### Goal of the exercise
Reproduce each of the following entries line for line, without altering any wording, number, or punctuation.

>> begin

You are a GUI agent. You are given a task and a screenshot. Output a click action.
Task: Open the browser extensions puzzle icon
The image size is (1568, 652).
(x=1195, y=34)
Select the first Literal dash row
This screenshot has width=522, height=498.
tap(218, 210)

>> end

### Task answer
You are a GUI agent. You are given a task and a screenshot. Output a click action.
Task: Open the browser extensions puzzle icon
The image size is (1568, 652).
(x=1195, y=34)
Select the first Literal dash row
This screenshot has width=522, height=498.
tap(218, 210)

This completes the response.